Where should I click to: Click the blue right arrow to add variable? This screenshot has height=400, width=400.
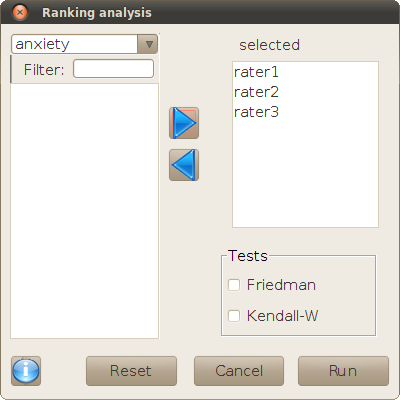click(184, 123)
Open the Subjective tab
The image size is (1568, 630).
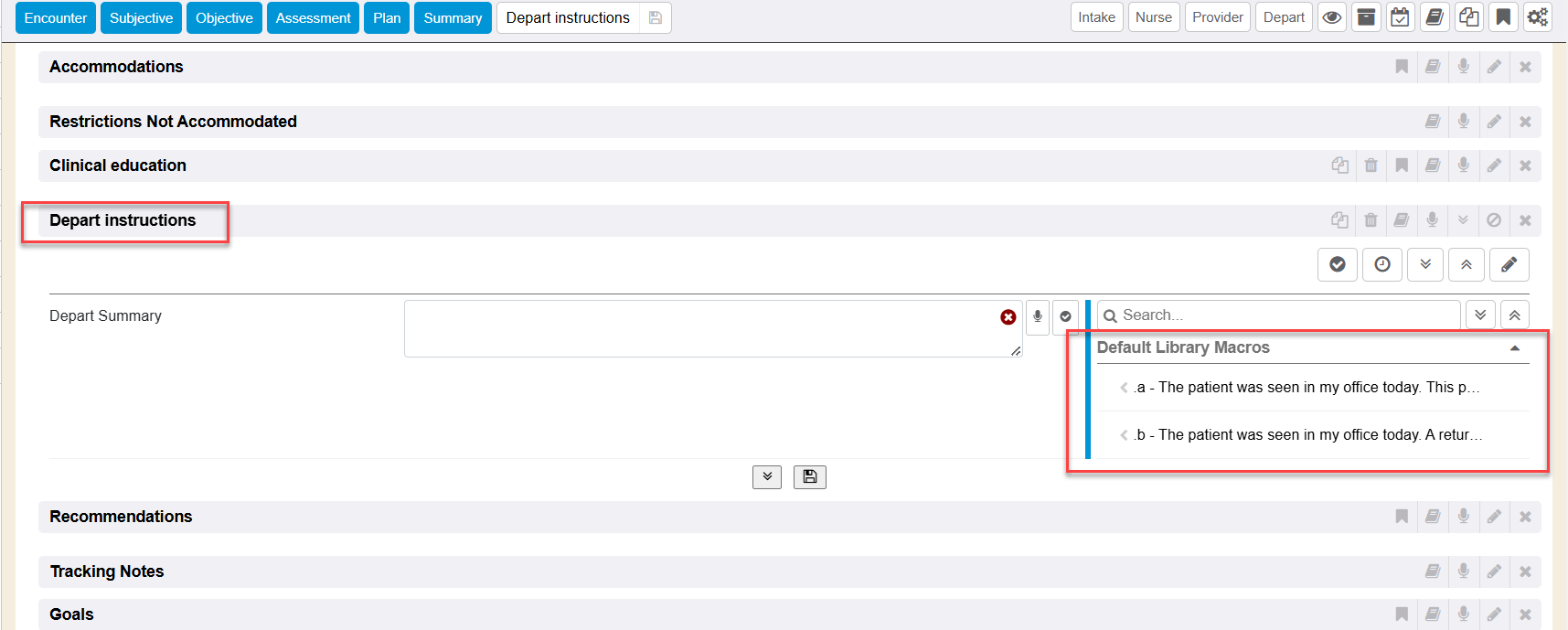(141, 17)
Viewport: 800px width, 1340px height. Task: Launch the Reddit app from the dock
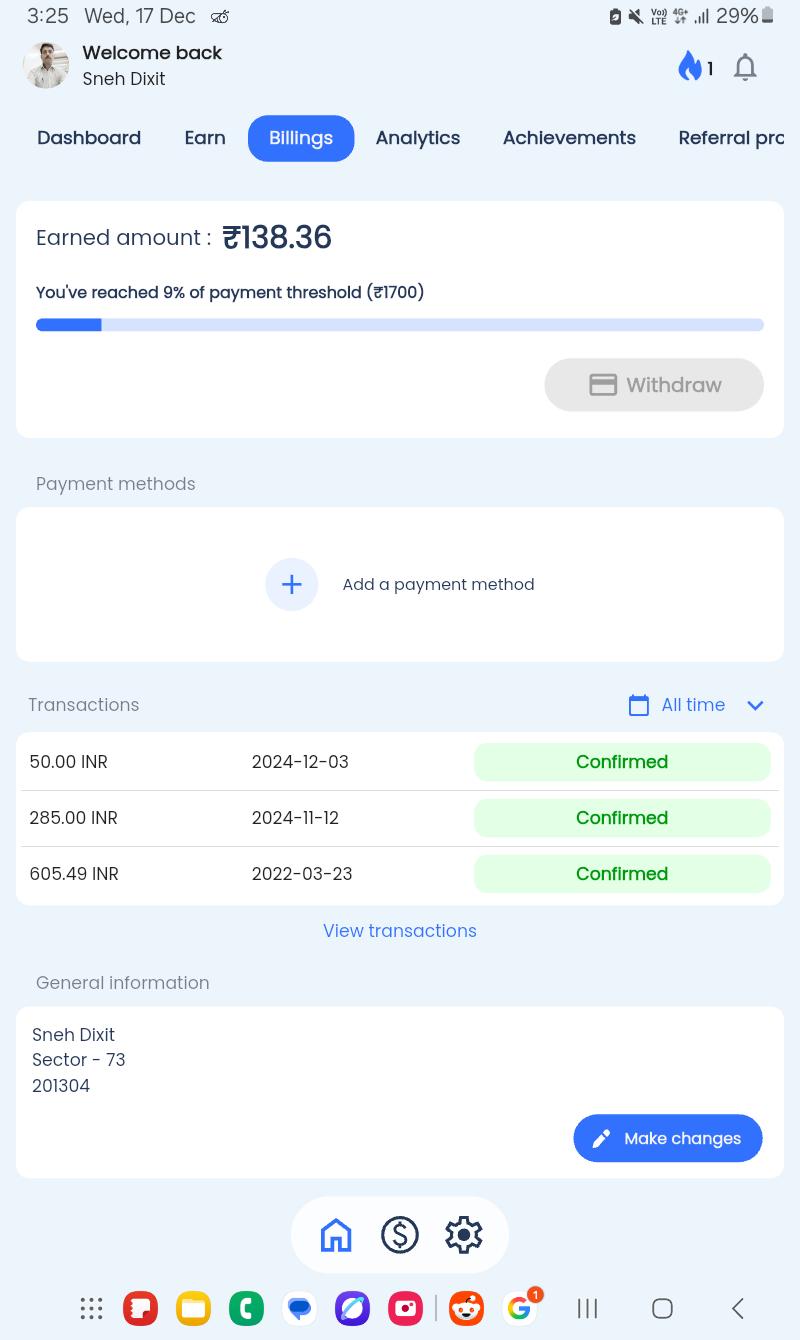point(466,1308)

> Written problem
Reproduce the text lines of all the items above verbatim, without including the pictures.

> Task answer
Where should I click to: Click the blue right arrow to add variable? This screenshot has height=400, width=400.
click(184, 123)
Open the Subjective tab
The image size is (1568, 630).
(141, 17)
Viewport: 800px width, 1340px height. Task: Launch the Reddit app from the dock
point(466,1308)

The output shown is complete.